INSTRUCTIONS FOR THE TASK => Each entry must be written out again exactly as it stands.

Data records

##########

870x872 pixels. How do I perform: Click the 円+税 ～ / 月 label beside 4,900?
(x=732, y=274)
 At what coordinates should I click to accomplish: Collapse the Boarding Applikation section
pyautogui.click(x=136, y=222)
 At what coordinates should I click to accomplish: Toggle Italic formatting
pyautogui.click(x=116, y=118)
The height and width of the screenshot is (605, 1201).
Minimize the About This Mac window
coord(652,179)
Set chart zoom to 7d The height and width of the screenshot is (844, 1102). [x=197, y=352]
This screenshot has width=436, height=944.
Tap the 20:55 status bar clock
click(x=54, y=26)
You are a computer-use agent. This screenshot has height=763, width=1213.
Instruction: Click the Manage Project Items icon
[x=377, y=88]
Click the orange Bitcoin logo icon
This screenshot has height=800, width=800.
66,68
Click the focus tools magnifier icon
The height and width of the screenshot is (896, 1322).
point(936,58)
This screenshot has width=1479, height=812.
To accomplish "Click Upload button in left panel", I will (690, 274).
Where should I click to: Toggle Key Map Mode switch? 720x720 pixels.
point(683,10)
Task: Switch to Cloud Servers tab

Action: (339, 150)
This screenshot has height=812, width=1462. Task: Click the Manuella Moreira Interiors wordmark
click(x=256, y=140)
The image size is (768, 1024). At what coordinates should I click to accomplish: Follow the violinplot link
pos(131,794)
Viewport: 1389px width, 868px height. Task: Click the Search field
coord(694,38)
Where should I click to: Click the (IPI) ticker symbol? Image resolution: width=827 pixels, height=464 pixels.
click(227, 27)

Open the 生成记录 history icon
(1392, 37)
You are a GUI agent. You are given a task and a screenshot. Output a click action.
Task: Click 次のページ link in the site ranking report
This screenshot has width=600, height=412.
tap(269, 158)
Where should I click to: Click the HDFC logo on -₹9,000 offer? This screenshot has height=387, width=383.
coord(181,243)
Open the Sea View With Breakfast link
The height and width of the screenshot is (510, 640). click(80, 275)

##########

TASK RESULT =>
870x872 pixels. How do I perform: Click the 円+税 ～ / 月 label beside 4,900?
(x=732, y=274)
 At what coordinates should I click to accomplish: Collapse the Boarding Applikation section
pyautogui.click(x=136, y=222)
 At what coordinates should I click to accomplish: Toggle Italic formatting
pyautogui.click(x=116, y=118)
The height and width of the screenshot is (605, 1201).
Minimize the About This Mac window
coord(652,179)
Set chart zoom to 7d The height and width of the screenshot is (844, 1102). [x=197, y=352]
This screenshot has width=436, height=944.
Tap the 20:55 status bar clock
click(x=54, y=26)
You are a computer-use agent. This screenshot has height=763, width=1213.
Instruction: Click the Manage Project Items icon
[x=377, y=88]
Click the orange Bitcoin logo icon
This screenshot has height=800, width=800.
66,68
Click the focus tools magnifier icon
The height and width of the screenshot is (896, 1322).
point(936,58)
This screenshot has width=1479, height=812.
To accomplish "Click Upload button in left panel", I will (690, 274).
Where should I click to: Toggle Key Map Mode switch? 720x720 pixels.
point(683,10)
Task: Switch to Cloud Servers tab

Action: (339, 150)
This screenshot has height=812, width=1462. Task: Click the Manuella Moreira Interiors wordmark
click(x=256, y=140)
The image size is (768, 1024). At what coordinates should I click to accomplish: Follow the violinplot link
pos(131,794)
Viewport: 1389px width, 868px height. Task: Click the Search field
coord(694,38)
Where should I click to: Click the (IPI) ticker symbol? Image resolution: width=827 pixels, height=464 pixels.
click(227, 27)

Open the 生成记录 history icon
(1392, 37)
You are a GUI agent. You are given a task and a screenshot. Output a click action.
Task: Click 次のページ link in the site ranking report
This screenshot has width=600, height=412.
tap(269, 158)
Where should I click to: Click the HDFC logo on -₹9,000 offer? This screenshot has height=387, width=383.
coord(181,243)
Open the Sea View With Breakfast link
The height and width of the screenshot is (510, 640). click(80, 275)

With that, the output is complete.